Common routes include staking (where available): you connect to a staking page or staking-style DApp, choose an amount, and confirm the on-chain transaction. Another route is DApp participation—things like liquidity pools, games, or other incentive programs—where the wallet is mainly acting as your signer and browser. If you are on Eos, features like voting and resource markets can also tie into how active accounts manage costs and potential rewards, depending on what is live at the time. Finally, there are referral programs (including TokenPocket’s own invite perk below), where you enter a code, meet the requirements, and receive whatever the program distributes.
Security Notes: Privacy, Backups, and Scams
Importing a private key into a mobile wallet gives that device full signing power for the account; only do it on a phone you control and keep secured.
From a practical-user point of view, TokenPocket’s security is mostly “local-device security”: a password and app lock plus whatever your phone provides. Backup and recovery also matter, and the safest approach is to treat any recovery detail as something you store offline and never share. I also have not seen a clearly published independent audit or a verifiable open-source codebase presented in a way that would change my personal risk tolerance, so I still use it like a hot wallet rather than a vault.
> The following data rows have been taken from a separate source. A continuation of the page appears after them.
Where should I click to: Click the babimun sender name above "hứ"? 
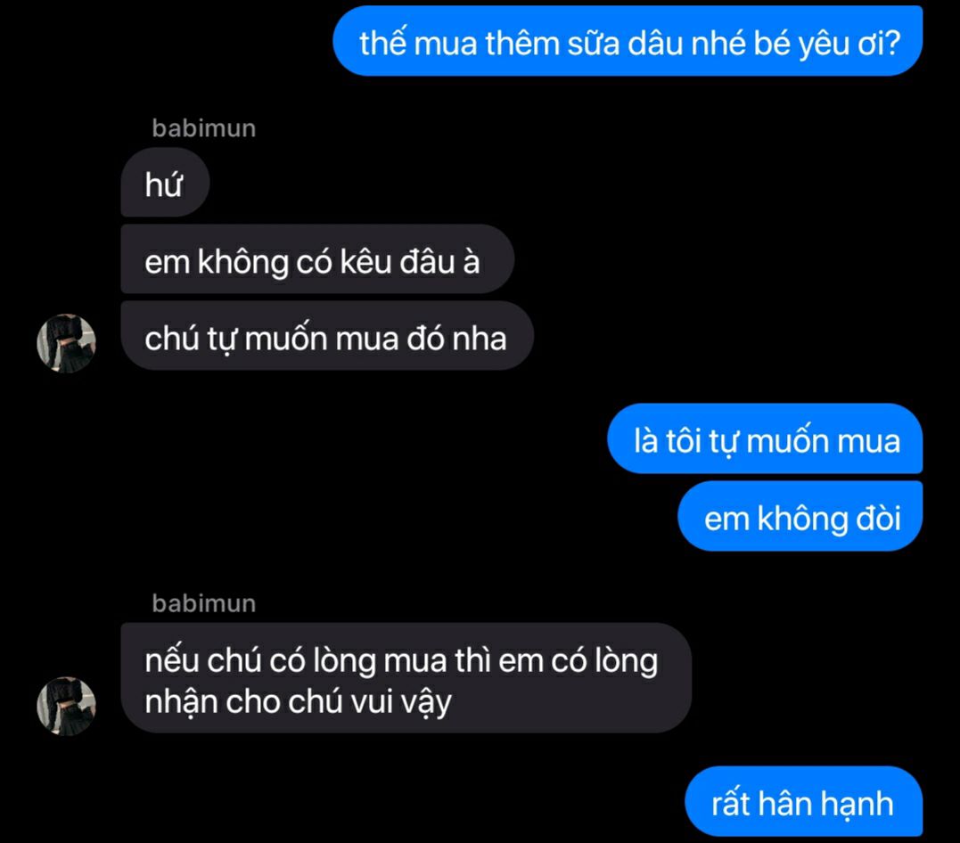click(x=204, y=128)
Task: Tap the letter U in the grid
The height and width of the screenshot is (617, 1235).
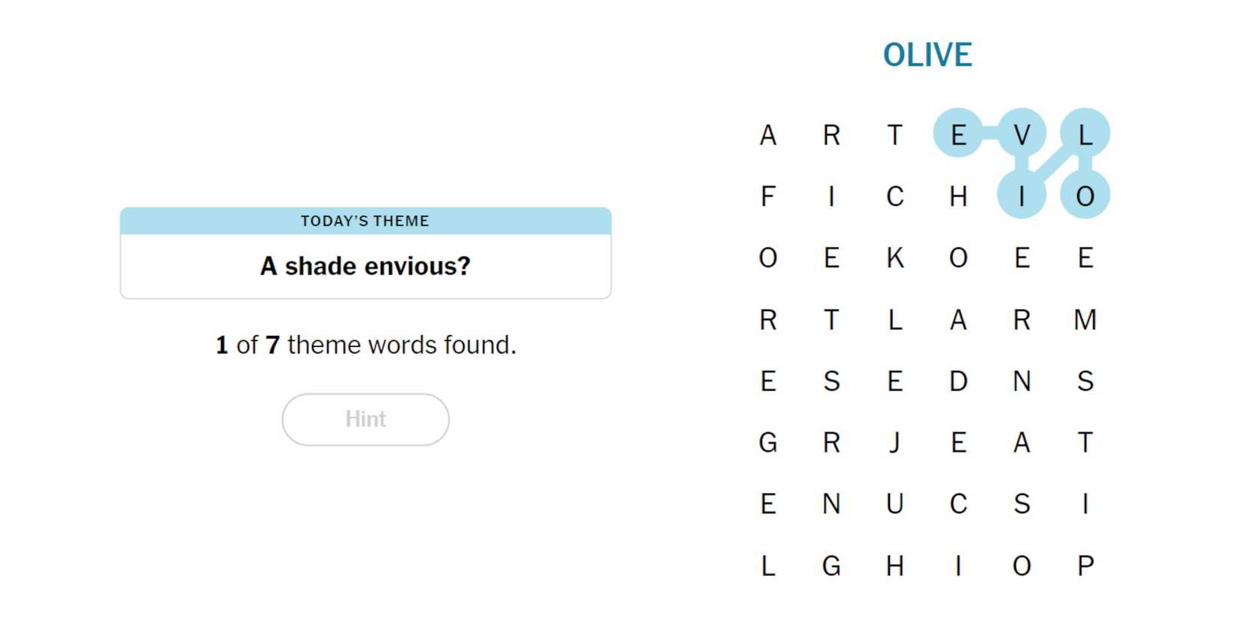Action: point(894,504)
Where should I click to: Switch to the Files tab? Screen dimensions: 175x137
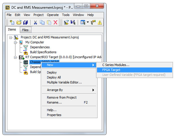[25, 30]
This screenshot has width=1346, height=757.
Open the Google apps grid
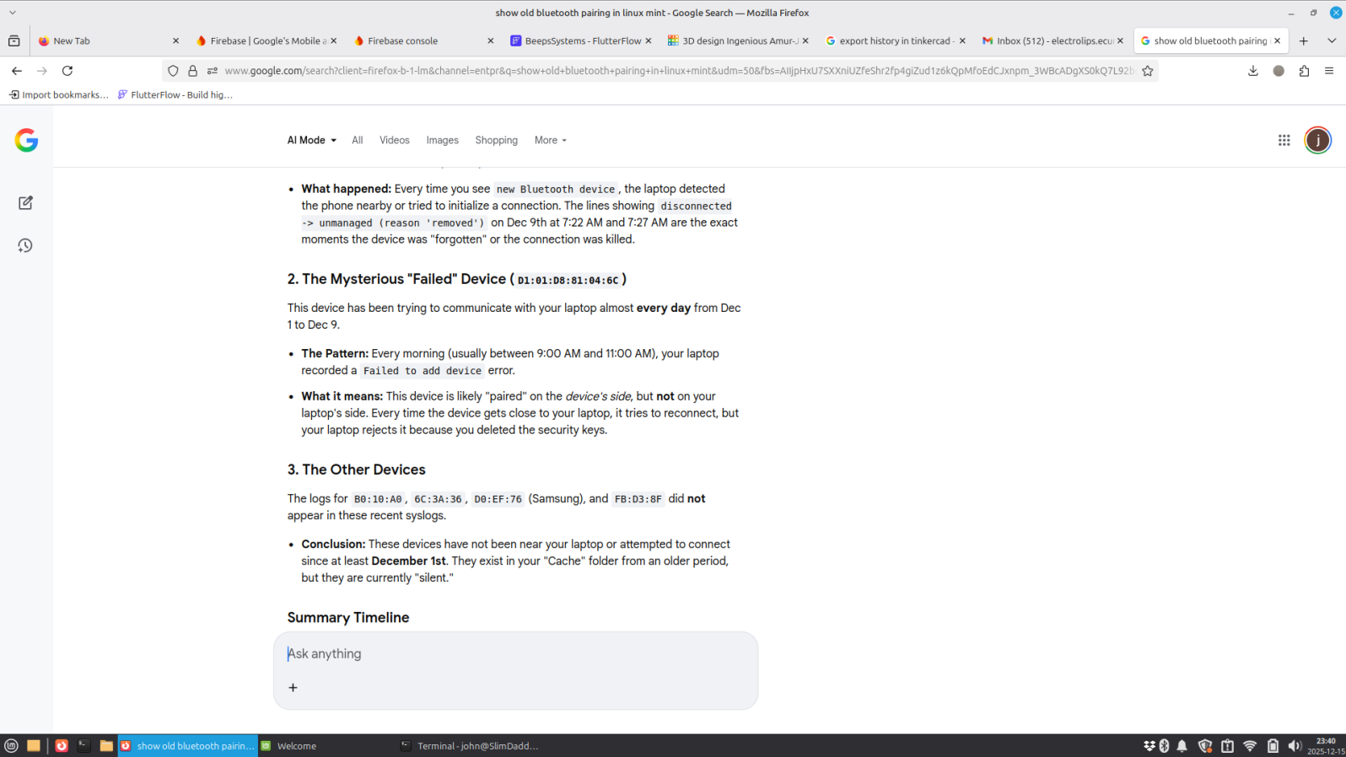1284,141
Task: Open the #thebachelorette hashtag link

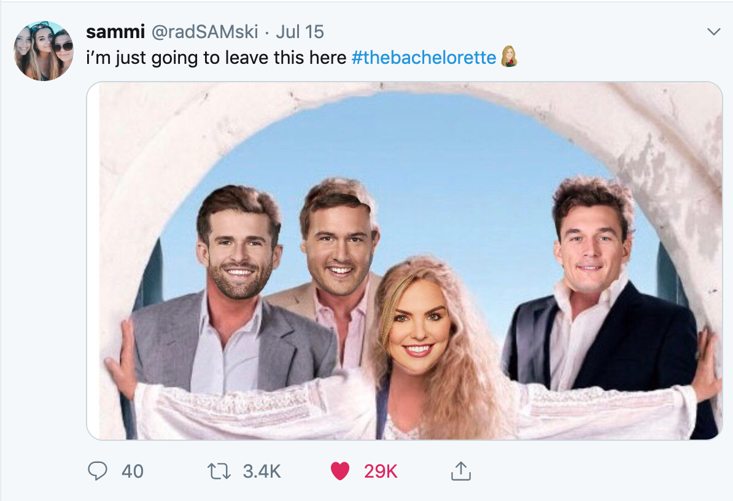Action: click(424, 58)
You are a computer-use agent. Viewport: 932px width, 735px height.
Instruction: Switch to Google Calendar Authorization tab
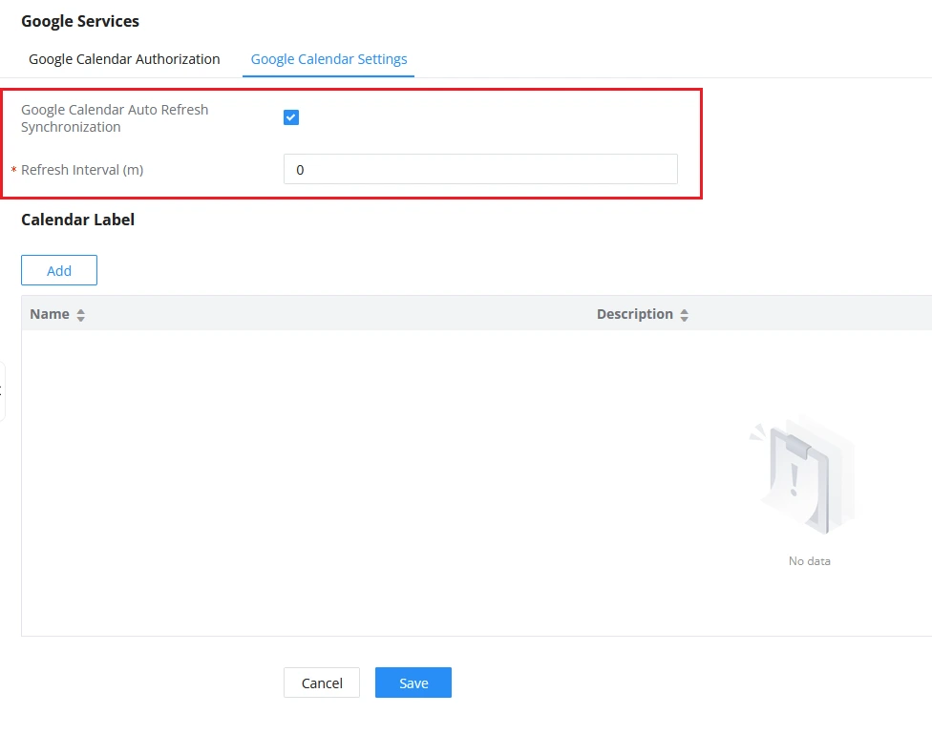(x=124, y=59)
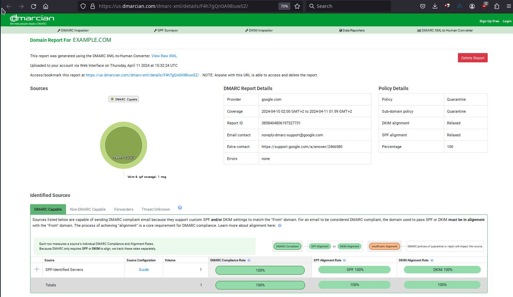Open browser home page icon
Image resolution: width=513 pixels, height=297 pixels.
(45, 6)
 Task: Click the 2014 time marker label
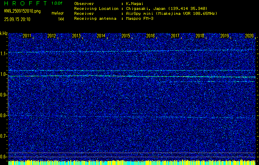click(101, 36)
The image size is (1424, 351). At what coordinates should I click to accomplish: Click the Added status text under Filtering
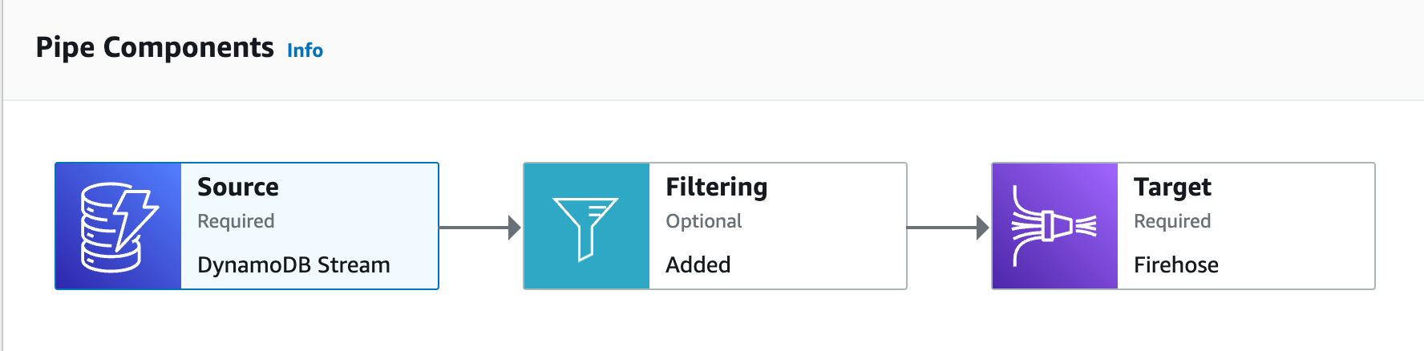[698, 264]
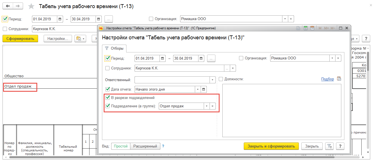Uncheck the В разрезе подразделений checkbox
The height and width of the screenshot is (160, 373).
pyautogui.click(x=108, y=98)
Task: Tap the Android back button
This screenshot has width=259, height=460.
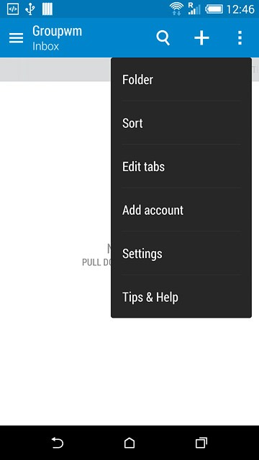Action: pyautogui.click(x=58, y=443)
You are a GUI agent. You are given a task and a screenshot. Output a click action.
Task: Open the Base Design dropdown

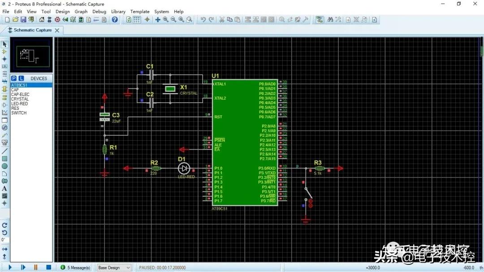114,268
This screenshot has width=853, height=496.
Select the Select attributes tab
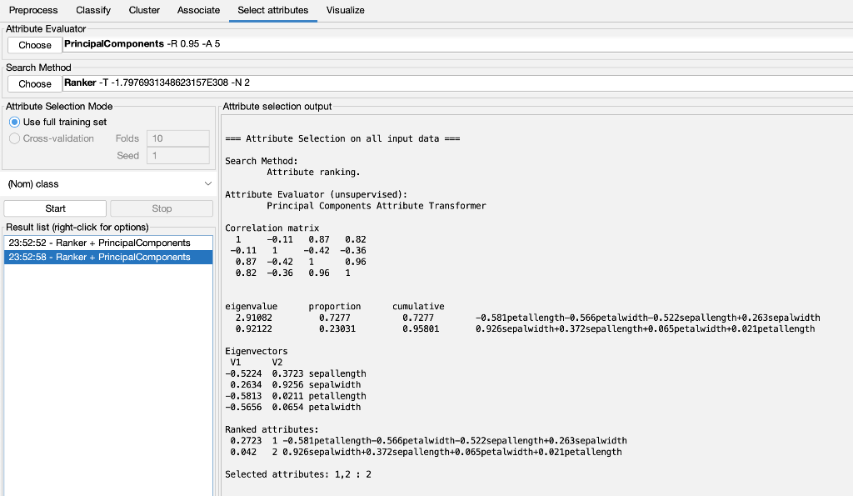pos(273,11)
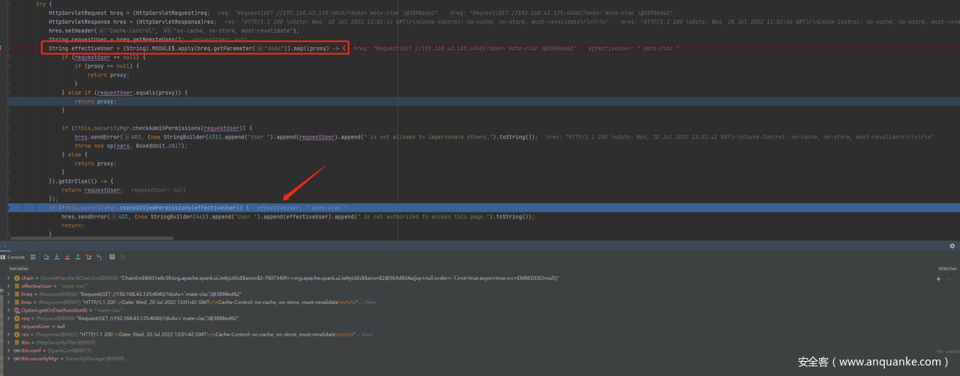Expand the hreq variable tree node
960x376 pixels.
click(8, 294)
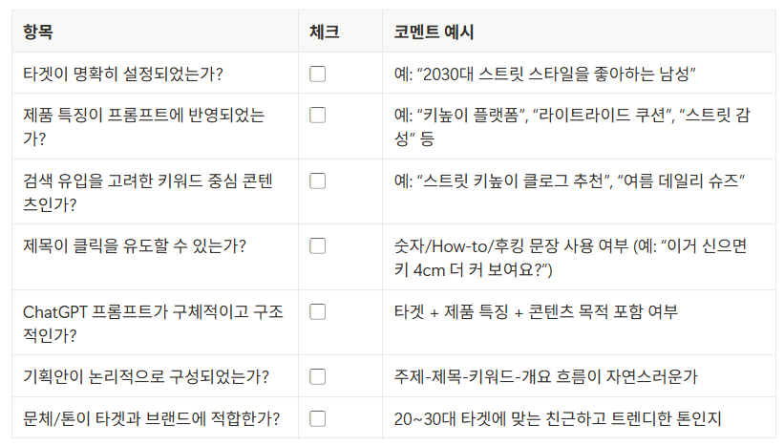
Task: Select the 제목이 클릭을 유도할 수 있는가? item text
Action: pyautogui.click(x=135, y=246)
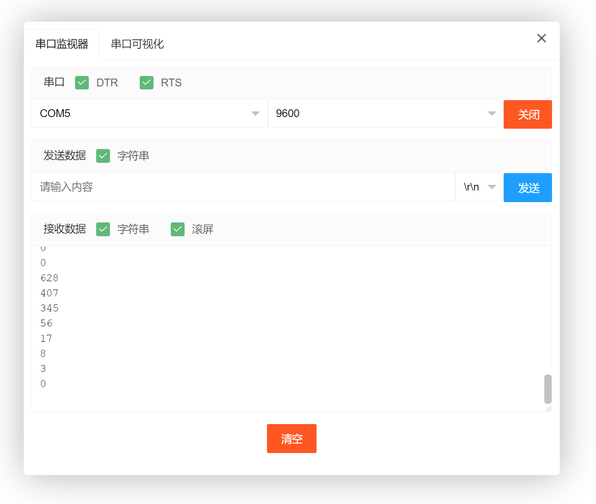Close the serial monitor dialog
The width and height of the screenshot is (596, 504).
tap(541, 38)
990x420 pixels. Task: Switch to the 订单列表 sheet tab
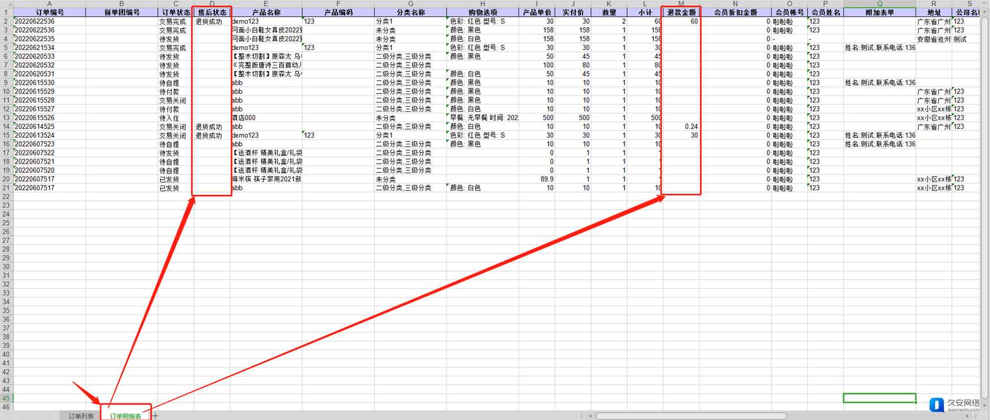(81, 416)
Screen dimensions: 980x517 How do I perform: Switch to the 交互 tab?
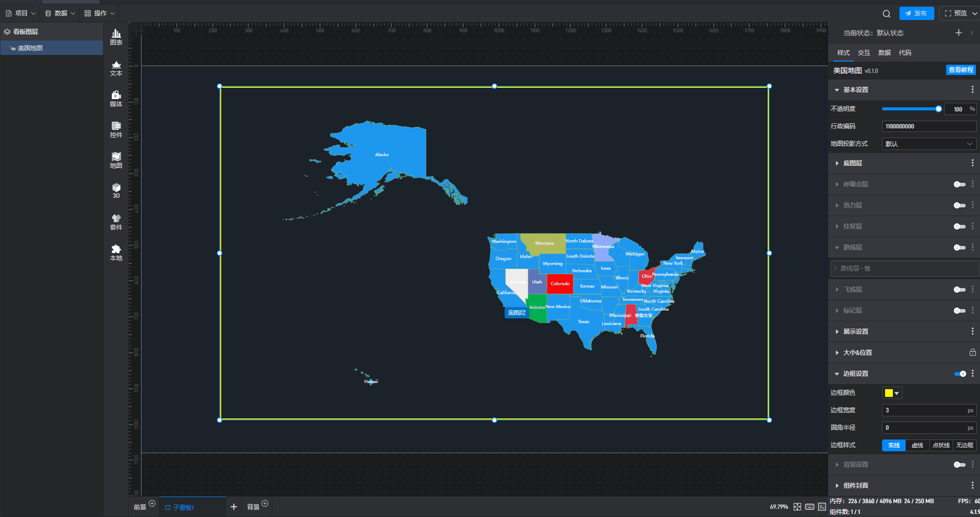864,53
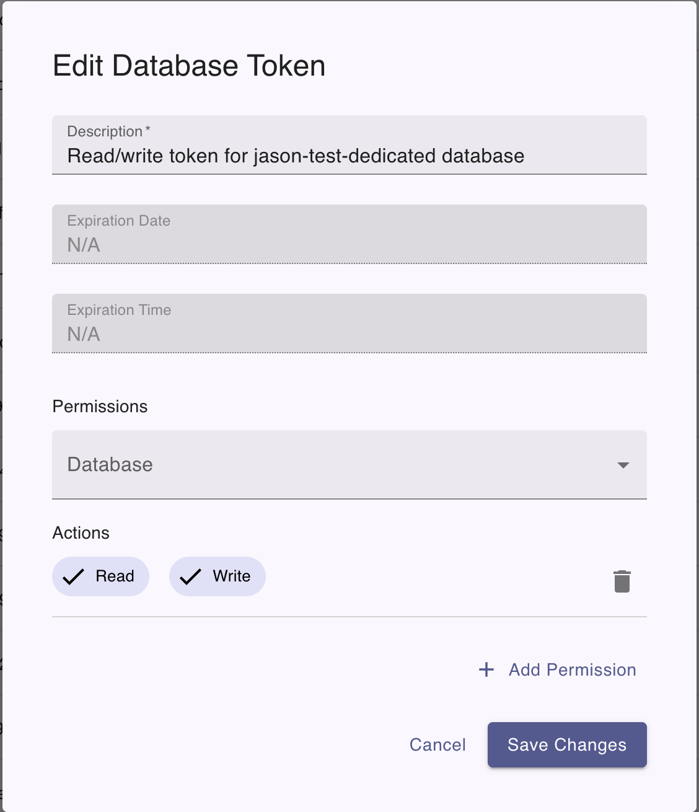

As with most popular wallets, the bigger day-to-day risk tends to be scams: fake apps, lookalike download pages, and malicious DApps that trick you into signing something you did not intend. Staying on the official download path and being picky about what you sign matters more than any single checkbox setting.
Alternatives Worth Trying
If you want options, there are plenty of mobile wallets with different trade-offs. MetaMask is a common choice for Ethereum-style chains; Trust Wallet is a broad “all-rounder” with a big user base; Coinbase Wallet is straightforward for people already in that ecosystem; and imToken and MathWallet are popular with users who spend a lot of time in DApps. If you are specifically comparing to older Eos tooling, Scatter Mobile is still a reference point, though it feels clunkier in day-to-day use.
Conclusion
Because it is a mobile wallet from a Chinese developer, I avoid loading my primary Eos account and keep a secondary account for anything that feels risky. Day to day, TokenPocket’s protection is mostly about local controls (password/app lock) and how well you handle backups and device security; it feels like a hot wallet, not a deep-cold storage solution. I also have not seen a public third-party audit or security certification that would make me treat it as “battle-tested” in the way I would treat a mature open review process.
That said, I genuinely like it for interacting with DApps, and it is far smoother than Scatter Mobile. If the catalog filled out a bit more, this would likely be my only mobile wallet. In practice, a setup like this could even replace a pc for most everyday tasks.